The
body of a switch statement is known as a switch block. A statement in
the switch block can be labelled with one or more case or default
labels. The switch statement evaluates its expression, then executes
all statements that follow the matching case label.
java
7 supporting strings also in switch case evaluation, and a few
special classes that wrap certain primitive types: Character, Byte,
Short, and Integer.
Integer,
Char, Byte, Short are called wrapper classes. Will discuss about
these more on coming posts.
Example
class SwitchEx{ public static void main(String args[]){ int day = 5; switch(day){ case 1: System.out.println("Sunday"); break; case 2: System.out.println("Monday"); break; case 3: System.out.println("Tueday"); break; case 4: System.out.println("Wednesday"); break; case 5: System.out.println("ThursDay"); break; case 6: System.out.println("Friday"); break; case 7: System.out.println("Saturday"); break; default: System.out.println("You entered wrong day number"); } } }
Output
ThursDay
Explanation
As
you see in the above program, variable “day” set to the value 5.

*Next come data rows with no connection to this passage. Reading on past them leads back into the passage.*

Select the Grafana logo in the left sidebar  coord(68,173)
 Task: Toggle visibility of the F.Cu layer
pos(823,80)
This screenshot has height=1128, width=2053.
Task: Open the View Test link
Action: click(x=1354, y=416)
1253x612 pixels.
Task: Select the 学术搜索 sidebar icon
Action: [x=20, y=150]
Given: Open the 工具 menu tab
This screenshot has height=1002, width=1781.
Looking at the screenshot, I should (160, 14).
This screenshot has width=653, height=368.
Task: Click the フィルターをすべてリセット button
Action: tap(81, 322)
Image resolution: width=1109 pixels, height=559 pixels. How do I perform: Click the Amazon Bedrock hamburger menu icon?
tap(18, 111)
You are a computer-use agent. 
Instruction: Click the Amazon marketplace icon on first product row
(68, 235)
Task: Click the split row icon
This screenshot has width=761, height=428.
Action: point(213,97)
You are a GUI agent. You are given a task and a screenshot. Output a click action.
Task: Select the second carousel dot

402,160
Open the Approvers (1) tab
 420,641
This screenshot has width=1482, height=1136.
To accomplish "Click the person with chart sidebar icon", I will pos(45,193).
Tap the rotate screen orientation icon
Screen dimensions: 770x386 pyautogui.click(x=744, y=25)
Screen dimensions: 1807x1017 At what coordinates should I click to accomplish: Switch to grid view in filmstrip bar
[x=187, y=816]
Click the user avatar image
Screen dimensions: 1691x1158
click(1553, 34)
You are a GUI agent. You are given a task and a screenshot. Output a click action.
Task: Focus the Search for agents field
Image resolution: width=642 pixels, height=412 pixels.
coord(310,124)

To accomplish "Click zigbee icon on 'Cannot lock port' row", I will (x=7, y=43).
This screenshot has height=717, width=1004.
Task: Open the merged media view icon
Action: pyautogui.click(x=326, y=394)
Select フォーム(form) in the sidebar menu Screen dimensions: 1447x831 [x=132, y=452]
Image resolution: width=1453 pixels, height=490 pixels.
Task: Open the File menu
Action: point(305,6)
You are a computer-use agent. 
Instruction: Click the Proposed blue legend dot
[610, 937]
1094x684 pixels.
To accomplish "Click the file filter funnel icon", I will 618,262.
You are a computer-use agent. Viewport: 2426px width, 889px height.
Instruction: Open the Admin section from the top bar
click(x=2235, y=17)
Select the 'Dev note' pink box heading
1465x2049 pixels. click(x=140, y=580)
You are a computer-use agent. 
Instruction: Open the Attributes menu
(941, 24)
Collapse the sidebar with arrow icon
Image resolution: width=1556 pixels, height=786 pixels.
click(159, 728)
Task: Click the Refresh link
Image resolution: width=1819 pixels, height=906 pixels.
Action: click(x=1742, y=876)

So in the switch case, case 5 is executed. If the day is set to 1,
then case 1 will execute and come out of the switch.
You
can see in the above program, each case has a break statement
associates with it, is it necessary ? Yes of course, if you don't
specify the break for case statements, then all the case statement
below the evaluated case are executed.
And
one more thing is, case statements need not be in proper order.
They can be written in any way.
class SwitchEx{
public static void main(String args[]){
int day = 5;
switch(day){
case 2:
System.out.println("Monday");
case 3:
System.out.println("Tueday");
case 4:
System.out.println("Wednesday");
case 5:
System.out.println("ThursDay");
case 6:
System.out.println("Friday");
case 7:
System.out.println("Saturday");
case 1:
System.out.println("Sunday");
default:
System.out.println("You entered wrong day number");
}
}
}
Output
ThursDay
Friday
Saturday
Sunday
You entered wrong day number
As
you see in the above program, “day” is set to 5, and there is no
breaks in the corresponding cases. So case 5, 6,7, 1 and default are executed.
One
more thing is in the above program, case 1 came after 7, it is
acceptable behaviour in java.
What
is the necessity of default here
If
no case is evaluated, then default executes, just like else
block in if-else if-else ladder.
Example
class SwitchEx{
public static void main(String args[]){
int day = 9;
switch(day){
case 1:
System.out.println("Sunday");
break;
case 2:
System.out.println("Monday");
break;
case 3:
System.out.println("Tueday");
break;
case 4:
System.out.println("Wednesday");
break;
case 5:
System.out.println("ThursDay");
break;
case 6:
System.out.println("Friday");
break;
case 7:
System.out.println("Saturday");
break;
default:
System.out.println("You entered wrong day number");
}
}
}
Output
You entered wrong day number
Some
points to remember
1.
When to use if-else if -else ladder, than switch ?
Switch
case won't supports range checks like age>30, year<2000 etc.,
in those cases better to go for if-else if-else ladder.